The lovely house was cool and quiet as she made her way through it, to the kitchen.
Molly Brady was there, with her quick smile and her cautious, questioning eyes. “Here, then, sit down and have a bite,” she commanded, in her melodic brogue.
Rachel smiled wanly as she accepted the offered oatmeal, with muttered thanks, and sat down to eat. As she moved, the cheap wool of her dress scratched at her bare thighs and irritated her breasts, but she didn’t care.
Nothing mattered, nothing at all.
Molly centered a wide-brimmed straw hat atop her head. “Rachel?”
Rachel looked up, managing a soft, distracted smile. “Yes?”
“Welcome.”
Tears clustered in Rachel’s throat, which was odd, she decided, since she had no feelings.
Molly must have seen something in her face, for she approached swiftly, took off her hat, and sat down in the chair nearest Rachel’s. “I’m thinking you’re a girl in need of someone to talk to, Rachel McKinnon.”
“It’s very strange,” Rachel confided, pushing her half-finished breakfast away. “So much has happened to me, and yet I don’t feel anything.”
“You will,” Molly promised, one of her small, reddened hands coming to rest on Rachel’s wrist.
Rachel swallowed, averting her eyes. “What kind of man is Dr. Fletcher?” she asked.
The housekeeper sighed. “He’s a good man—a strong, responsible man.”
“But he’s arrogant and aloof, too!” Suddenly Rachel’s lost emotions were streaming back, and she wasn’t so sure she welcomed them. “My goodness, Molly, I was minding my own business. I went to Mr. Wilkes’s house because he invited me to take a bath—”
Gentle amusement sparkled in the green, green eyes, but there was something disquieting there, too. “Yes?”

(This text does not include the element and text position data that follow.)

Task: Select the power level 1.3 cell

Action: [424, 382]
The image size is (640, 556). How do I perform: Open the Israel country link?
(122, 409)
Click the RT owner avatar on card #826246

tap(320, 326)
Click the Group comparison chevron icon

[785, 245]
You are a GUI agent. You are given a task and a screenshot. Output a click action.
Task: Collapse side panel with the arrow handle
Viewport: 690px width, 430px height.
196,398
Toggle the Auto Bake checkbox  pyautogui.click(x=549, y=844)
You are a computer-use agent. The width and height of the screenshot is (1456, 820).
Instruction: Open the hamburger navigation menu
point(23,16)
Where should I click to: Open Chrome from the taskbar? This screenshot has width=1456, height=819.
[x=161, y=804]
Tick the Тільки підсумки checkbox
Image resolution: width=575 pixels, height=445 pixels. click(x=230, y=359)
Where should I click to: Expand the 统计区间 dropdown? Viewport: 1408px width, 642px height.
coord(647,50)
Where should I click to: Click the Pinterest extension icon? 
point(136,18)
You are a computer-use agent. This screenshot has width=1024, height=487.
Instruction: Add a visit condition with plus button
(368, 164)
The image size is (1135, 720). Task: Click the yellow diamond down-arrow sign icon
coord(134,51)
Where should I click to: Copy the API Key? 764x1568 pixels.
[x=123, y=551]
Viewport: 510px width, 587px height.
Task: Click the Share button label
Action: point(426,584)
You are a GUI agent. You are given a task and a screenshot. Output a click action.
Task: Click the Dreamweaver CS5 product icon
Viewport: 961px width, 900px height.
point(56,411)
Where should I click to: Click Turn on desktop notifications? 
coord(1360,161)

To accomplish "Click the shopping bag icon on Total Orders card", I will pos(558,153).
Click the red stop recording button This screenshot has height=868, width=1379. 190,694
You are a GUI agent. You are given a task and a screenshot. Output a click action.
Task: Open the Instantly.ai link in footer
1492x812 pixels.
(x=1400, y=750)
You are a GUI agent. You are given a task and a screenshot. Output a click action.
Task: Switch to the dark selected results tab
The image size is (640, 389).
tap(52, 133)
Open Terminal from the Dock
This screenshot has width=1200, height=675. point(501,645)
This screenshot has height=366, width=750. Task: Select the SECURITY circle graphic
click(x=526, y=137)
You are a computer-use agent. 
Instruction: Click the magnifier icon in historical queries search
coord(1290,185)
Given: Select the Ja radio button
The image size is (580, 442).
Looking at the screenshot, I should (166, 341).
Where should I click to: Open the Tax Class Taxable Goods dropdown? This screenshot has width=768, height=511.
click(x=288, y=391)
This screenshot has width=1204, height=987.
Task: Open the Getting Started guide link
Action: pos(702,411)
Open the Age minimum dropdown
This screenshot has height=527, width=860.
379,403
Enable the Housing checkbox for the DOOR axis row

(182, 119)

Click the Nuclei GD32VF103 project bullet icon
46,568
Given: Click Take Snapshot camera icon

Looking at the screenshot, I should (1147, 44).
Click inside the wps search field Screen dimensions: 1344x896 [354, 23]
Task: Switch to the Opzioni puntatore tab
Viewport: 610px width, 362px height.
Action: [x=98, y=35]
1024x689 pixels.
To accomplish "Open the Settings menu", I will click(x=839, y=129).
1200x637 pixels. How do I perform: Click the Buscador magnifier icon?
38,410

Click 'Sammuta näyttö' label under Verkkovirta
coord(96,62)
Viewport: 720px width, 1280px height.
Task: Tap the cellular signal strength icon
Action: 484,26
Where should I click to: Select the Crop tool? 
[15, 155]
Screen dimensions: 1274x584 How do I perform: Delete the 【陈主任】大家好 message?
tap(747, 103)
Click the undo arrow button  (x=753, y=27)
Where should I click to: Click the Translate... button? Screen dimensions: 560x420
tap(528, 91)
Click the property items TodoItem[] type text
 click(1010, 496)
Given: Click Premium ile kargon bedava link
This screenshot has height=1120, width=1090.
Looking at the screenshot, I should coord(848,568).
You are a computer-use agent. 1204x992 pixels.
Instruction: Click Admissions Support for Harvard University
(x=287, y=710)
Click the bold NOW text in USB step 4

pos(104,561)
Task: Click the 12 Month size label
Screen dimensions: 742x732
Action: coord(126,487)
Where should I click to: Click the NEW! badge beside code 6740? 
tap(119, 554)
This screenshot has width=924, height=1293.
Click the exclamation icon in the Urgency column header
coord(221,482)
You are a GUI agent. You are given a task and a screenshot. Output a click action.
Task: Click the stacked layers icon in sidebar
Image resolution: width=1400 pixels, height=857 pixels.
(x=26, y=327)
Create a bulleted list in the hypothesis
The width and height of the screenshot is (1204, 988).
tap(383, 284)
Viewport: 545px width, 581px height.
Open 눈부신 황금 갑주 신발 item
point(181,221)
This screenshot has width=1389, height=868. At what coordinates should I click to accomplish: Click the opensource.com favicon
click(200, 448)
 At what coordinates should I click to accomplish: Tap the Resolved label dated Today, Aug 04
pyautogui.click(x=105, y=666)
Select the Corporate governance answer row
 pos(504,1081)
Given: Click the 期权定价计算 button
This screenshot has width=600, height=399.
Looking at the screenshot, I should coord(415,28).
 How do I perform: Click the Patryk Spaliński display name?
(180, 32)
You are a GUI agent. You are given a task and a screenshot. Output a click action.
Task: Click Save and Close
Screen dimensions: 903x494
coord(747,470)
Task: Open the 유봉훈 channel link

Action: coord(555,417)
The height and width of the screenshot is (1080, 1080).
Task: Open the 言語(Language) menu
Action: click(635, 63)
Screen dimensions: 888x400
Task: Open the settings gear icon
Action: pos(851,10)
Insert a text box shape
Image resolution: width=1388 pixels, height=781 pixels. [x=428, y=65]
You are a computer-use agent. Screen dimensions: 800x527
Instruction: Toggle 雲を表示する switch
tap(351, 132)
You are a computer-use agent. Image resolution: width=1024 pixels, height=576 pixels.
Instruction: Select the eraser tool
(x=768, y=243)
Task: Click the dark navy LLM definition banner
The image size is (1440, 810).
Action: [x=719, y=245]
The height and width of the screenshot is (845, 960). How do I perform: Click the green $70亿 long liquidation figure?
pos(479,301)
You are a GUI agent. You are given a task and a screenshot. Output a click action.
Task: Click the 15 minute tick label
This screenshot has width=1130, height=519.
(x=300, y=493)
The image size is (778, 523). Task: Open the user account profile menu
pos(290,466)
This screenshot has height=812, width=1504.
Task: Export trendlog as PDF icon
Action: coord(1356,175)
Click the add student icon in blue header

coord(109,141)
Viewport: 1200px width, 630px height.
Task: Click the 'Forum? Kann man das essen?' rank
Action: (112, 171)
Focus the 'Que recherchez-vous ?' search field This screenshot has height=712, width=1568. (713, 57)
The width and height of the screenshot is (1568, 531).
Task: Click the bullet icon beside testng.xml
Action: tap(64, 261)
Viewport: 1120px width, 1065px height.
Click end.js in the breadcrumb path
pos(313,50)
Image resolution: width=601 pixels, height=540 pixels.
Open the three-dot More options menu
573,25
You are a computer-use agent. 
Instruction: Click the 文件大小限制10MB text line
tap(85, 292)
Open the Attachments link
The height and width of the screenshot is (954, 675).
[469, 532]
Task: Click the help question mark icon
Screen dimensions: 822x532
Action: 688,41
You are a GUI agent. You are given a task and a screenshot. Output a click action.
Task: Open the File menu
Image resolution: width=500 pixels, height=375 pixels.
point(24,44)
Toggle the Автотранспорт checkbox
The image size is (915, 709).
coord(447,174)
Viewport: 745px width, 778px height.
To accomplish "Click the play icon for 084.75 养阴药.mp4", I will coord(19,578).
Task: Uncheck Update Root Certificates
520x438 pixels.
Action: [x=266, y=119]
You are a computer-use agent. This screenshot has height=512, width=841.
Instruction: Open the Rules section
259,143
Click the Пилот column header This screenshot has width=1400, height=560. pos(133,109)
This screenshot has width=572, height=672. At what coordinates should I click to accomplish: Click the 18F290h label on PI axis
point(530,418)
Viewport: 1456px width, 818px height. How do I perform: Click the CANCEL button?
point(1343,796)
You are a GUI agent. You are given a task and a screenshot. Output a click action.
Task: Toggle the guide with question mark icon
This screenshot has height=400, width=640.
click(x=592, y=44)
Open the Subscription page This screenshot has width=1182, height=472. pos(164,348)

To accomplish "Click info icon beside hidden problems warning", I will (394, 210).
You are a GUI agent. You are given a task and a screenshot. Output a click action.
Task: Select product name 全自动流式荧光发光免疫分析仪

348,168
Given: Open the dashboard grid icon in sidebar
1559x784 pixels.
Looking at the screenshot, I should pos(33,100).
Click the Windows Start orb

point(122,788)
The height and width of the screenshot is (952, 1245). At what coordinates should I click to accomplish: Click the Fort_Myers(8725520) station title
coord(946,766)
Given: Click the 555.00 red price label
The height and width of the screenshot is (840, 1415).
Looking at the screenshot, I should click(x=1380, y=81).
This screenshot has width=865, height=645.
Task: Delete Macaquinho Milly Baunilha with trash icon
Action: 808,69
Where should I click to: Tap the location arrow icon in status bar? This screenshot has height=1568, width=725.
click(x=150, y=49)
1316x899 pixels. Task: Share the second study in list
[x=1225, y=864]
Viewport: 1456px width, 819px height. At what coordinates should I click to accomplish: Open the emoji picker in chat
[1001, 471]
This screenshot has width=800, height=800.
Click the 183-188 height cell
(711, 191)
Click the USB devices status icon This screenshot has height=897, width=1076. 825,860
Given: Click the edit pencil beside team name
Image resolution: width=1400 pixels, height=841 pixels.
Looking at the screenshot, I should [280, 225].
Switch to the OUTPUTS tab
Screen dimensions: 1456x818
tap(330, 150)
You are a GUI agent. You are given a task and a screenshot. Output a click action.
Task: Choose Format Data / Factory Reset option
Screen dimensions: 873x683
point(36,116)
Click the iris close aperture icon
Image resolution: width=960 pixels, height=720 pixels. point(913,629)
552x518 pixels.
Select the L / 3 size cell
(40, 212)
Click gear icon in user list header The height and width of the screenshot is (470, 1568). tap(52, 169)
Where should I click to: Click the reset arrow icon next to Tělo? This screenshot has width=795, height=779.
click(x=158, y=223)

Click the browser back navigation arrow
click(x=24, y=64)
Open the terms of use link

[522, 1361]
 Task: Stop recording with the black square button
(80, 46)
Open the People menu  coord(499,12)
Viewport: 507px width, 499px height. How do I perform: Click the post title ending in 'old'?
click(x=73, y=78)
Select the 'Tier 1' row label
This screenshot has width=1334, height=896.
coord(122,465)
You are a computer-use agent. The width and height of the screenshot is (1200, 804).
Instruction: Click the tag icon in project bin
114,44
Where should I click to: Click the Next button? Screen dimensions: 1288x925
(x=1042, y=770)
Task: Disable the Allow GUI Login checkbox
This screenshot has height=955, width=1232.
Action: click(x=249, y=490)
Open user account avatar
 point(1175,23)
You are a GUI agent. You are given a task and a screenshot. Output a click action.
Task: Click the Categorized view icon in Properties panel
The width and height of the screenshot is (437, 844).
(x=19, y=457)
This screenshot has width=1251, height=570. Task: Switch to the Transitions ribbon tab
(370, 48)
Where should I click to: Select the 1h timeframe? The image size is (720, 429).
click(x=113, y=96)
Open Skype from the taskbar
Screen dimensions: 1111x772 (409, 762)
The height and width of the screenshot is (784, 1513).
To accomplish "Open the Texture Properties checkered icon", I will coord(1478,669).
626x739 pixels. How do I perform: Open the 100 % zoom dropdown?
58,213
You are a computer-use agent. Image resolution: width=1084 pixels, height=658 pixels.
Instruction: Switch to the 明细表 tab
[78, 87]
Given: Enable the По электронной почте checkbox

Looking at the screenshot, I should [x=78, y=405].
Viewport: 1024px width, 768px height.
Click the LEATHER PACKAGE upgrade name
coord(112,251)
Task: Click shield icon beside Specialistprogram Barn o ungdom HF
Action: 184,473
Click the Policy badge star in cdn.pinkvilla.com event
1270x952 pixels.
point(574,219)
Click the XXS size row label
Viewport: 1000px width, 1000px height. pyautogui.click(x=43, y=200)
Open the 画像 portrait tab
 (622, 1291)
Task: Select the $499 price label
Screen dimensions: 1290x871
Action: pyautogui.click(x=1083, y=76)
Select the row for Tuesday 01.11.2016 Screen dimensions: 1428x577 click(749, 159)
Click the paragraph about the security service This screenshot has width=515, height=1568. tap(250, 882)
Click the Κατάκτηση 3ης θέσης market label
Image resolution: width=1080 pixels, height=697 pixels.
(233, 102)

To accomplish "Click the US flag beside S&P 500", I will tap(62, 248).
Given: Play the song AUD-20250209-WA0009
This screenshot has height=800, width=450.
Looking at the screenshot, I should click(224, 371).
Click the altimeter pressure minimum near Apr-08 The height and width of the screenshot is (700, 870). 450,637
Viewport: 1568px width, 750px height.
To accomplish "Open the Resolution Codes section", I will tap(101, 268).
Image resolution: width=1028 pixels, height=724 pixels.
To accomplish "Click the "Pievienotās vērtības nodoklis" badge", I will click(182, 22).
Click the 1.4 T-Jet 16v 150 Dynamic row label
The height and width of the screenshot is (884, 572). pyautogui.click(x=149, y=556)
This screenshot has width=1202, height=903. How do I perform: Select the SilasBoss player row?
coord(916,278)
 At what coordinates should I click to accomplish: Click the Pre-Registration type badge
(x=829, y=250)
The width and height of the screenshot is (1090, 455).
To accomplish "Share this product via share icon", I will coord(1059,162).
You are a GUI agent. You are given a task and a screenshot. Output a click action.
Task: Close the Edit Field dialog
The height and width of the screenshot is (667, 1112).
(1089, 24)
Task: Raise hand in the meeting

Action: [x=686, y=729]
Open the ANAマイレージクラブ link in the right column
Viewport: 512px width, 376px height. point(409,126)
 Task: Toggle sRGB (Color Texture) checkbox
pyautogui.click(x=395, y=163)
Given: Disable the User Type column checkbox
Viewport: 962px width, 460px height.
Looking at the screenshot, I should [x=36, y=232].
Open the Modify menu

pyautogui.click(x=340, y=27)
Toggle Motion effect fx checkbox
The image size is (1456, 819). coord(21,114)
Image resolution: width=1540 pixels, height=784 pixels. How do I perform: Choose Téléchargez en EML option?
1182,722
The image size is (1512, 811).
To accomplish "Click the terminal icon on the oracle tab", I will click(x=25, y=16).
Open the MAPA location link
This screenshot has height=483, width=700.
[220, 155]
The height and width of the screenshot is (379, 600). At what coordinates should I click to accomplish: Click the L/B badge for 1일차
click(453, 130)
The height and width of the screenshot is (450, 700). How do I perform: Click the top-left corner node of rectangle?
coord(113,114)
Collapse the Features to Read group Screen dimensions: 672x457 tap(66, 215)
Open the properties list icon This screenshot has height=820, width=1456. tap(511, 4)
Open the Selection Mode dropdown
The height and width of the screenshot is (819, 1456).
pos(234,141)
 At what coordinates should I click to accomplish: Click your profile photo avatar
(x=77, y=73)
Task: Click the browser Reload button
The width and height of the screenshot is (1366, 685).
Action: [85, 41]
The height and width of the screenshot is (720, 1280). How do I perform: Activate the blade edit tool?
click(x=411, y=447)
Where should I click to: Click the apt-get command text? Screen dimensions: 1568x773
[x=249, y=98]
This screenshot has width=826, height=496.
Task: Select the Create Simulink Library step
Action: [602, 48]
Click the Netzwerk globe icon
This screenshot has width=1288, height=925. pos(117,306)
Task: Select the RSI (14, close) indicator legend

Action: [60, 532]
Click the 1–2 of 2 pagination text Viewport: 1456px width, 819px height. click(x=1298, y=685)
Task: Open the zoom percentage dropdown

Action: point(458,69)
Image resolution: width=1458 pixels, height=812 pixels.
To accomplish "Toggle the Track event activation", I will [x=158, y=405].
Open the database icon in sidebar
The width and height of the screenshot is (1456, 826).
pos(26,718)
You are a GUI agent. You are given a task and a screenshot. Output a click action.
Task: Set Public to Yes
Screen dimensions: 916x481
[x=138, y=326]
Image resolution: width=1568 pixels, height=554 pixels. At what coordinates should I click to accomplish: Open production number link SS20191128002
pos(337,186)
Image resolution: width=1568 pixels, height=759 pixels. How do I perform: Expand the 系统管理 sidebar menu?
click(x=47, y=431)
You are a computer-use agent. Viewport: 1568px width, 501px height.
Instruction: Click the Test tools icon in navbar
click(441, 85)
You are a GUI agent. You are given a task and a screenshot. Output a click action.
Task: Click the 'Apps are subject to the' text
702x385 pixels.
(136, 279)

“It was all very innocent—I’d gotten muddy, you see, and there was no place else to bathe! In any case, Griffin—Dr. Fletcher—came storming in there and dragged me out, and he’s been giving me orders and insulting me ever since!”
Molly sat back in her chair and folded her arms across her chest. “Tact has never been one of Griffin’s outstanding gifts. He is a very direct man.”
“What right does he have to tell me where I can stay and where I can’t, to bring me here?”
“None, I suppose. But the doctor and your mother were good friends, Rachel. And he promised her that he would protect you.”
“From what?” Rachel demanded, her voice sharp with frustration.